Over at Science Careers this week, Emma Hitt explores bioprocessing, which she says is "an expanding field encompassing any process that uses living cells or their components ... to obtain desired products, such as biofuels and therapeutics." Bioprocessing, Hitt says, offers a wide range of career opportunities. She canvassed training and careers trends within the field, and In spoke with a variety of bioprocessing professionals. According to Hitt, the Research Triangle Park, NC-area is "particularly ripe with opportunity and growth." North Carolina State University "offers one of the first undergraduate degree-granting programs specifically directed towards a career in bioprocessing" and produced its first graduates last spring, she adds. Michael Fino, a lead instructor of the Oceanside, Calif.-based MiraCosta College's Bioprocess Technology Program, breaks it down, telling Hitt:
People who hold certificates or Bachelor's-level degrees are more likely to be involved in actually carrying out the bioprocessing techniques, whereas those with graduate-level backgrounds are more likely to be involved in the development and understanding of bioprocessing techniques.
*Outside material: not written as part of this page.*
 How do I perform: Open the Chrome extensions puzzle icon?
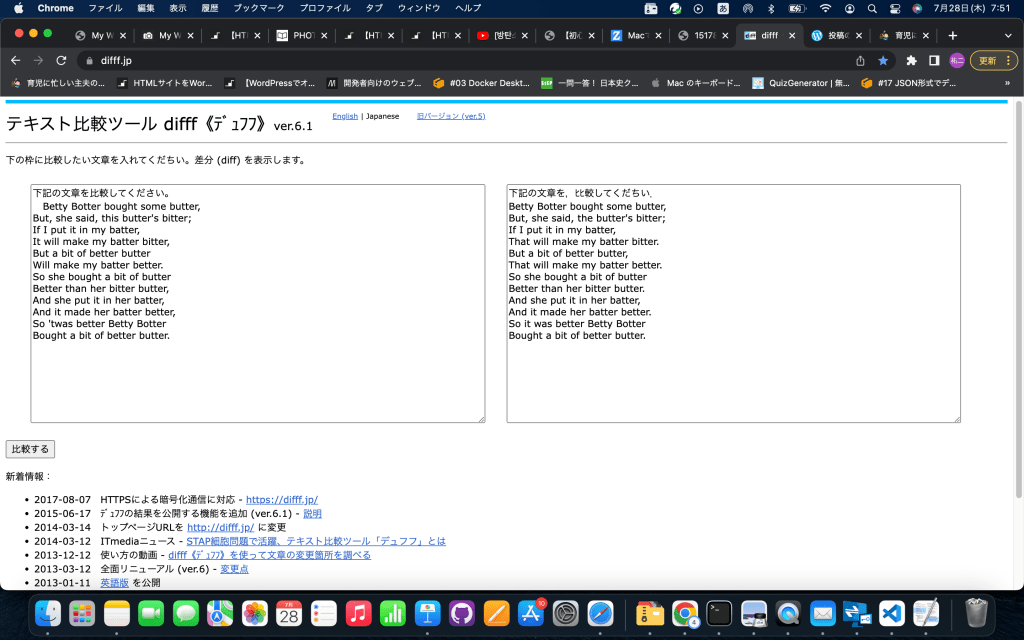pyautogui.click(x=911, y=60)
And, according to Dartmouth College's Lee Rybeck Lynd, "key to the future of bioprocessing ... will be personnel who are qualified to run all phases of operations for bioprocessing facilities and equipment, at the research, pilot, and commercial scale as well as process-related aspects of research and development," Hitt says. "Bioprocessing needs engineers of various kinds [including chemical, biochemical, mechanical, process control, and instrumentation engineers], chemists, and life scientists," Lynd tells Science.